There is a fifth major character in the play, a man with the Dickensian name of Lickcheese. He starts out as Sartorius's servile rent collector, fired because he spent a small amount of Sartorius's money to repair a dangerous staircase in one of his employer¹s slum dwellings. Lickcheese is a kind of Alfred Doolittle type, low born but crafty and a survivor. He resurfaces later in the play as a rich self made man, shrewd and amoral enough to cash in on the slum game to his own advantage.

"Widowers' Houses" is as much about the English class system as the deplorable living conditions of the poor. Trench at first takes the high moral ground in refusing Sartorius's tainted money, but he learns that he has been drawing his income from mortgages on such property. At the end of the play, Trench joins Sartorius and Lickcheese in a new scheme to profit from the housing market, improving the houses so they can be sold at twice their value to the local government who will knock down the buildings to make way for new streets. Shaw summarizes his play by stating "I have shown middle class respectability and younger son gentility fattening on the poverty of the slum as flies fatten on filth."

The financial wheeling and dealing in "Widowers' Houses" may be perplexing to today's audiences, but the ins and outs of mortgages are not the point. In Shaw's eyes, the upper classes feed off the misery of the lower classes, justifying their actions without shame simply as good business.

The plight of Victorian England's urban poor is pretty distant from modern American sensibilities, but Shaw's delicious way with language still is as entertaining and invigorating as ever. Blanche Sartorius is one of his most delightful female creations, hot-tempered, hot blooded and unafraid of discarding Victorian prudery in the pursuit of her man.

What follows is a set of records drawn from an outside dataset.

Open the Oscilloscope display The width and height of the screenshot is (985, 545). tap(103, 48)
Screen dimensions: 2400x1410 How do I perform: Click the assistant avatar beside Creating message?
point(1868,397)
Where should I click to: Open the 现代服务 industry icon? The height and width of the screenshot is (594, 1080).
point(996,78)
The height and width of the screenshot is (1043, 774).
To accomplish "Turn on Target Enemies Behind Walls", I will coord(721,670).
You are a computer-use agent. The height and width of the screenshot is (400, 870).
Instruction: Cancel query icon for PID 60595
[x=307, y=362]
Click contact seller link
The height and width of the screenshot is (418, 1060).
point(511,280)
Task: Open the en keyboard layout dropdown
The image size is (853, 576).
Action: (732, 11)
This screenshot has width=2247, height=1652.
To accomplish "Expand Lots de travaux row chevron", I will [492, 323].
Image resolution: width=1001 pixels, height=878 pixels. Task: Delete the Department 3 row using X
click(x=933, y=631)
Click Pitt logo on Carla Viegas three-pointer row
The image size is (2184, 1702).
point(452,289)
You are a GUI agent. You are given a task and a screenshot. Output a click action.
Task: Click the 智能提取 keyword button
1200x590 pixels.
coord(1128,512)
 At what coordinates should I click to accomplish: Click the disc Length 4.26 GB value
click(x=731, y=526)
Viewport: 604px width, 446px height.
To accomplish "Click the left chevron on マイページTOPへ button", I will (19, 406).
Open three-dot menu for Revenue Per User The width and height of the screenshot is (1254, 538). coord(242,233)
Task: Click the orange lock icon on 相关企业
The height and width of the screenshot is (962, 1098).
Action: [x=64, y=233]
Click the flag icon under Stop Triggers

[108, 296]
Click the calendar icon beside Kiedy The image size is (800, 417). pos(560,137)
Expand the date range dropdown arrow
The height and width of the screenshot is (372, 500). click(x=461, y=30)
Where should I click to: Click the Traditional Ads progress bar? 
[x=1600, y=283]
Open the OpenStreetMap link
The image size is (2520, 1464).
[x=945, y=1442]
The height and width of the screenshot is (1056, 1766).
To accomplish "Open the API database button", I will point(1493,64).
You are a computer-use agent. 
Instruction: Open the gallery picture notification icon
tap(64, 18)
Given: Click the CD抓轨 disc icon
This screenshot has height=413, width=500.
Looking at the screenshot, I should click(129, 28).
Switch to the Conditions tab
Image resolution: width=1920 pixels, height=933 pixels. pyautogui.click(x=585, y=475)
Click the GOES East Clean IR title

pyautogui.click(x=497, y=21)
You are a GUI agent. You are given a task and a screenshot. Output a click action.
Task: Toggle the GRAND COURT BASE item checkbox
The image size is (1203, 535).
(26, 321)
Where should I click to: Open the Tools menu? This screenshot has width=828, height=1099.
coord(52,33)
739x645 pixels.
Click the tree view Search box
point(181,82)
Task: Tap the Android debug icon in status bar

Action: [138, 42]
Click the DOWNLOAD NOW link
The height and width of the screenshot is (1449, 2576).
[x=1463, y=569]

Kathy Logelin is a joy in the role, cunning and temperamental and selfish but somehow sympathetic.

The TimeLine production has cast all the male roles to perfection from the deep pool of company actors. TimeLine has distinguished itself many times before with its revivals of urbane modern English plays and the troupe can add "Widowers' Houses" to its list of ensemble triumphs. P. J. Powers plays the confused Harry Trench like a young Brian Bedford. Mark Richard established himself years ago as one of the drollest comic actors on the Chicagoland scene and he's true to form as Cokane, a perfect caricature of the proper English gentleman.

As Sartorius, David Parkes assumes a startling pompadour hairstyle for no discernable reason, but his coiffeur doesn't distract from a wry performance that turns villainy into proper business conduct without a moral qualm. Terry Hamilton is a scene stealer as Lickcheese, a sniveling Cockney in his first scene and an expansive man of the world at the end of the play, which demonstrates what an infusion of money can do to improve a character's confidence and standing in society. Liza Fernandez rounds out the ensemble as Sartorius's bulled and terrified parlor maid.

Director Kevin Fox properly recognizes that the strengths of the play reside in its comic drolleries and gets the most out of Shaw's humor while still keeping the social criticism in focus. The scenery by Brian Sidney Bembridge and the costumes by Rachel Anne Healy credibly recreate the upper class English world of the 1890's. Keith Parham designed the lighting and Andrew Hansen designed the sound and composed the original music.

"Widowers' Houses" runs through July 1 at the TimeLine Theatre, 615 West Wellington Avenue. Performances run Thursday and Friday at 8 p.m., Saturday at 4 and 8 p.m., and Sunday at 2 p.m. Wednesday evening matinees begin on May 30. Tickets are $25. Call 773-281-8463.

The show gets a rating of four stars.